Search the listing below for the line containing "This screenshot has height=403, width=500.". From there through the line containing "Click the Dipole L row label", transcribe every line exactly, both ends included.

+--

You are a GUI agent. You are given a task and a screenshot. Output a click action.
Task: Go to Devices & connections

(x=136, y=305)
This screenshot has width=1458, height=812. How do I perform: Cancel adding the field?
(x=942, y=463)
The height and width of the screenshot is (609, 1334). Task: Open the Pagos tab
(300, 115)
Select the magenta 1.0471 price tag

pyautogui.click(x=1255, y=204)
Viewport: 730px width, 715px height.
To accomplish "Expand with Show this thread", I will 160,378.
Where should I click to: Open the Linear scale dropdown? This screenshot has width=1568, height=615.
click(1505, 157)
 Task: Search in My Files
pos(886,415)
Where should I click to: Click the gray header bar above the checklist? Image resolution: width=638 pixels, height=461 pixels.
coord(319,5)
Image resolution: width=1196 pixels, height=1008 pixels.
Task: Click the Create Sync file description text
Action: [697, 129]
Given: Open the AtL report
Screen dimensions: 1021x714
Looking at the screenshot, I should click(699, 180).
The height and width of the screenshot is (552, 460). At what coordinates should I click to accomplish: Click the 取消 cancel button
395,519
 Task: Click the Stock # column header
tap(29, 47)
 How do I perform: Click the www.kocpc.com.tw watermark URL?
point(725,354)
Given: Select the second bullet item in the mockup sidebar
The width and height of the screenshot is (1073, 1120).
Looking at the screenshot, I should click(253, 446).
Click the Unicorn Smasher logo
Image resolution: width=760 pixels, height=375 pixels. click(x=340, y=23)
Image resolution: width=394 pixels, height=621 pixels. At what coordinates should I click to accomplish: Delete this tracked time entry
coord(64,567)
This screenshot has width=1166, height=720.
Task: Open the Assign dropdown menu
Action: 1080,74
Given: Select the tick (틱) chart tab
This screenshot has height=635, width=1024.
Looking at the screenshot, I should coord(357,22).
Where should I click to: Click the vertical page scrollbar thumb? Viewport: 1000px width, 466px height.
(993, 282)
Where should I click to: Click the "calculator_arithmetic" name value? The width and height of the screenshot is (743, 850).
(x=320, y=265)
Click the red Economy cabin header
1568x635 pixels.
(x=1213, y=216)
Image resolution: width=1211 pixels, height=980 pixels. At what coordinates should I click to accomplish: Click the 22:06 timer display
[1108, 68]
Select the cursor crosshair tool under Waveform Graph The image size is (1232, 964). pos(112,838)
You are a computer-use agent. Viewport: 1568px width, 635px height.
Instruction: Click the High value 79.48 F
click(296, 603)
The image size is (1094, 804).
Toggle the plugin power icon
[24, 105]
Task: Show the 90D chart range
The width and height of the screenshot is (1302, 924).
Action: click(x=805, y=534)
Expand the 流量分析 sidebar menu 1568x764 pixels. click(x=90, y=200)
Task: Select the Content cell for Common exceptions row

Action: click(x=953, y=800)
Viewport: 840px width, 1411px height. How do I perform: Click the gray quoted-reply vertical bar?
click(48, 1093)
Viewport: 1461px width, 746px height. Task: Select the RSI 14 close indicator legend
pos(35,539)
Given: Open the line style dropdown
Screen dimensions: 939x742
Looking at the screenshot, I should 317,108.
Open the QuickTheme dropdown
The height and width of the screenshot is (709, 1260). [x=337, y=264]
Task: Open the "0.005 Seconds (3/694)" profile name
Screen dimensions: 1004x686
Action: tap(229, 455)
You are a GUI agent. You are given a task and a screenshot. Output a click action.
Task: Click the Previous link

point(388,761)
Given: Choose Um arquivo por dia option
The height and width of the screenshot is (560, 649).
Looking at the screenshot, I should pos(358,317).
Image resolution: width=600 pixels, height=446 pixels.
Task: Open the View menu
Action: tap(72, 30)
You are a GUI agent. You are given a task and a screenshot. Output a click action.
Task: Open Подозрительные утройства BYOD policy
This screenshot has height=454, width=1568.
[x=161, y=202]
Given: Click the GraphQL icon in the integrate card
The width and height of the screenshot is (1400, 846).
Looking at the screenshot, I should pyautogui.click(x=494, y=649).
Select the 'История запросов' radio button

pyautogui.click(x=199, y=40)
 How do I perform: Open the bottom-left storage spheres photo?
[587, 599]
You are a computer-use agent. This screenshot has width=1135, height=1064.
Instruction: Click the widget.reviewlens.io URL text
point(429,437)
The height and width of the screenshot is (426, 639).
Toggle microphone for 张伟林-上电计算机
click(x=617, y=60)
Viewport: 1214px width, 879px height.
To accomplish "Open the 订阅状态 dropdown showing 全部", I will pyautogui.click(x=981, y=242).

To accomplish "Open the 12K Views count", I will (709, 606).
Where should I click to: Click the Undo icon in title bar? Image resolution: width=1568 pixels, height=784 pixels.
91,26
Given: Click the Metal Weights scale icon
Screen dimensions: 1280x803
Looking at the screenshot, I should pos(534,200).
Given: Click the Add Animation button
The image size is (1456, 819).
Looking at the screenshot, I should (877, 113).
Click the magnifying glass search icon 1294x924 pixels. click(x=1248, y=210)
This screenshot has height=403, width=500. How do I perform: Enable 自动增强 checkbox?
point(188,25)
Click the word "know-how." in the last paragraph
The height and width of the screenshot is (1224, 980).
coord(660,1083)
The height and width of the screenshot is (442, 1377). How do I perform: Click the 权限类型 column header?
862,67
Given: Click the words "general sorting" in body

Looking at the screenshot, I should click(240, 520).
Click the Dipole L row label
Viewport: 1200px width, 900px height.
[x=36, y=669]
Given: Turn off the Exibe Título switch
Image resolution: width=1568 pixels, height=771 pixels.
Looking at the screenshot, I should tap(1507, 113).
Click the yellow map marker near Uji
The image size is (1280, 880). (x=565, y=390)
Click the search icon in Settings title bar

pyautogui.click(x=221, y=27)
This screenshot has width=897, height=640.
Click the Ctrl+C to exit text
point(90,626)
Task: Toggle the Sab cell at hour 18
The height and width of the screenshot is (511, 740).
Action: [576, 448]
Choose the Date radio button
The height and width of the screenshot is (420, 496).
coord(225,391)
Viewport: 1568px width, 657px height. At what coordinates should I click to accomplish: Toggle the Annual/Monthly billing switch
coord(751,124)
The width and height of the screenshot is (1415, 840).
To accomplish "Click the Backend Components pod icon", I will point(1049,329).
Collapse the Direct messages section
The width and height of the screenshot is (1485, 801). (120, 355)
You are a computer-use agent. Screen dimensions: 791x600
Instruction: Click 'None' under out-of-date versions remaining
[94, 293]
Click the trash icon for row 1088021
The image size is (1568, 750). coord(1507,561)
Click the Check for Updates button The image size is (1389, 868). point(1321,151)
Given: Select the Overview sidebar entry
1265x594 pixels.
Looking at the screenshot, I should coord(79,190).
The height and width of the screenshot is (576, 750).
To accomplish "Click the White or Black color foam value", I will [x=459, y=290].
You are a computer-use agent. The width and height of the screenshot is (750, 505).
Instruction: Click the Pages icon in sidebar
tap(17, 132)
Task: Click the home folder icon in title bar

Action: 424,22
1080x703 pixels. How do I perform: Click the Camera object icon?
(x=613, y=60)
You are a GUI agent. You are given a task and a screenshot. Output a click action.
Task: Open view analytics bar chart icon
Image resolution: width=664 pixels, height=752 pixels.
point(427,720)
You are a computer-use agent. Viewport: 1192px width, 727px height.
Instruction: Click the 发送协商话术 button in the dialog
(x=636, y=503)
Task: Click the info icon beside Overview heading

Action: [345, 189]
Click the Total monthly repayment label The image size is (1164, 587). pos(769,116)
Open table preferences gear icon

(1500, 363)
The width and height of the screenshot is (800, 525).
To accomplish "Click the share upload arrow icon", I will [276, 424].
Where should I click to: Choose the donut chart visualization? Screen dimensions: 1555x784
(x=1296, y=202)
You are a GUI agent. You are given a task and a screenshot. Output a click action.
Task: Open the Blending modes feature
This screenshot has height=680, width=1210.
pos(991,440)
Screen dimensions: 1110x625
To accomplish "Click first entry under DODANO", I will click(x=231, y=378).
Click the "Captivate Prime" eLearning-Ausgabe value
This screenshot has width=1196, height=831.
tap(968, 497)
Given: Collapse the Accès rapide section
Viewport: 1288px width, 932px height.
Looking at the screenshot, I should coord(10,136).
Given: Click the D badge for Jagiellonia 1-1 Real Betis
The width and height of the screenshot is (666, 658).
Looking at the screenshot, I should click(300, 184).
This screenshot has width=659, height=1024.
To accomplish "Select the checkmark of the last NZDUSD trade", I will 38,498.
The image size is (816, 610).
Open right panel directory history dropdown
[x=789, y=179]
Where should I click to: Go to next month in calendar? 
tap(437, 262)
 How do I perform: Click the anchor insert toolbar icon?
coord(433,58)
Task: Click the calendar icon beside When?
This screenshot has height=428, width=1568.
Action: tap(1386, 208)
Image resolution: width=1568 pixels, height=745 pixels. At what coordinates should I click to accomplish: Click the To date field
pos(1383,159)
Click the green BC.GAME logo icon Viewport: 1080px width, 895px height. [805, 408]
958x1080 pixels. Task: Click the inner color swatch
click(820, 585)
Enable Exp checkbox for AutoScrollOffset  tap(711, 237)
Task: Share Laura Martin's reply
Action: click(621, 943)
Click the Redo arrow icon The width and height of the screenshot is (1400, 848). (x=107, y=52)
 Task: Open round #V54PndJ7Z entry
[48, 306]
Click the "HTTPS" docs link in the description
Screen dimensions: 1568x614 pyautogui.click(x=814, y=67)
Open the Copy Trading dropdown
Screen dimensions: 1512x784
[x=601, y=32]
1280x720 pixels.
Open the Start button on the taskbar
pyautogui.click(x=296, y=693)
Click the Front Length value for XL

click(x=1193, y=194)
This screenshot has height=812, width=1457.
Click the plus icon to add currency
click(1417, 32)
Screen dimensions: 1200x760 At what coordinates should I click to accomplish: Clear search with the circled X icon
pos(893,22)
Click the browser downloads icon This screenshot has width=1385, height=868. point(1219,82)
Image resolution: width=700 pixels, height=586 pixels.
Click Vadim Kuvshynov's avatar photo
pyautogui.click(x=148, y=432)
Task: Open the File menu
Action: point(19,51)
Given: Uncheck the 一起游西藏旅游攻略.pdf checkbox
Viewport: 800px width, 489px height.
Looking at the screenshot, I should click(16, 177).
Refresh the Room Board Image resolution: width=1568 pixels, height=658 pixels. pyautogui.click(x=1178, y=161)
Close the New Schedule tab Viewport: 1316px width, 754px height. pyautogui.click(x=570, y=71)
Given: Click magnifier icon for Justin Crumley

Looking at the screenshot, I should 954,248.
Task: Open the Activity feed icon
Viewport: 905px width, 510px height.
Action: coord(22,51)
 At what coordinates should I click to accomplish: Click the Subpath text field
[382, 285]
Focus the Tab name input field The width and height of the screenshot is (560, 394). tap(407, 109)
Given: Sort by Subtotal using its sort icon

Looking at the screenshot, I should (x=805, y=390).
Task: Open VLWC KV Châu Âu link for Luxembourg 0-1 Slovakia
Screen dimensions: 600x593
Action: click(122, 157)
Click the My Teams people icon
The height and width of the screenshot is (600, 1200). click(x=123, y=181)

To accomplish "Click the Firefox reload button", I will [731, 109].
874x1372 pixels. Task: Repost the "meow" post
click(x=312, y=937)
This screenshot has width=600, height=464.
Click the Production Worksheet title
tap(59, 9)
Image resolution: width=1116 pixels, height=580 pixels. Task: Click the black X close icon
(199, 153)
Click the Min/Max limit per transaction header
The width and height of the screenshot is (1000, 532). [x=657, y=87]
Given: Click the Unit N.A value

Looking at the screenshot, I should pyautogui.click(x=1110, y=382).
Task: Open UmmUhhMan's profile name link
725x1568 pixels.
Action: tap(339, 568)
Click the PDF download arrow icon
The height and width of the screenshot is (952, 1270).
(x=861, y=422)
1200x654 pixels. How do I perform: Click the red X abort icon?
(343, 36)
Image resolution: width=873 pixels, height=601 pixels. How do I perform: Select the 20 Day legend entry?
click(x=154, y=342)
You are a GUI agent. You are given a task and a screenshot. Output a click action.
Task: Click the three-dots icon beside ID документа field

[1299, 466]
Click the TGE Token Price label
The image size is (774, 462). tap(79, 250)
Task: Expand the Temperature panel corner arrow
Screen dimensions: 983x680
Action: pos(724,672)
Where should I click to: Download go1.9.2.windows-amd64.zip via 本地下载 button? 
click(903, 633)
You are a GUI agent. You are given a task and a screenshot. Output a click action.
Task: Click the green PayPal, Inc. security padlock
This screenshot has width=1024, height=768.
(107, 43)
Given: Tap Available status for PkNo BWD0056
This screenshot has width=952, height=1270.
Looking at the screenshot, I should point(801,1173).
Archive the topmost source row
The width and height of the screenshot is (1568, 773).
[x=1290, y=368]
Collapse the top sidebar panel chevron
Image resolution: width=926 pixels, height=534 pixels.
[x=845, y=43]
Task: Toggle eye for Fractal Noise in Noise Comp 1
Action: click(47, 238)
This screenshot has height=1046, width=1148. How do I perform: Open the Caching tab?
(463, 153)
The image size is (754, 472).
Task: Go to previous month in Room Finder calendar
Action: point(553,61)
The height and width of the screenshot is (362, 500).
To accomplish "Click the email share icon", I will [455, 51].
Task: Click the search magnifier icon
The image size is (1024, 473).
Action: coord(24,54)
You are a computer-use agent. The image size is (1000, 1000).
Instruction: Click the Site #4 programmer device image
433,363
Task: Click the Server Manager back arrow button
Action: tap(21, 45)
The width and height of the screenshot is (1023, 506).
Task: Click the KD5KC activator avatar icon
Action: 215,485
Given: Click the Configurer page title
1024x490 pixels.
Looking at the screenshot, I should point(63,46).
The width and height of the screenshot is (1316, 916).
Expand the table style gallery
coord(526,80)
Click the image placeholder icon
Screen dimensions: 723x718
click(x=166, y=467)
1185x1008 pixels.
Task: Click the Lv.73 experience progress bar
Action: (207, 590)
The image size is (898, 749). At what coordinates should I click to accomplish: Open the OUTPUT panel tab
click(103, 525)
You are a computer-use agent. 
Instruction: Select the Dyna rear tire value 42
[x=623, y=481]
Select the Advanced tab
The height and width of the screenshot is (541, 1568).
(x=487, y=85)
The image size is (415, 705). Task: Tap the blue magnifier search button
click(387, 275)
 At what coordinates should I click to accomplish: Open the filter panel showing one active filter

+--

* Written reply:
This screenshot has height=403, width=500. How do I perform: Enable 自动增强 checkbox?
point(188,25)
Click the word "know-how." in the last paragraph
The height and width of the screenshot is (1224, 980).
coord(660,1083)
The height and width of the screenshot is (442, 1377). How do I perform: Click the 权限类型 column header?
862,67
Given: Click the words "general sorting" in body

Looking at the screenshot, I should click(240, 520).
Click the Dipole L row label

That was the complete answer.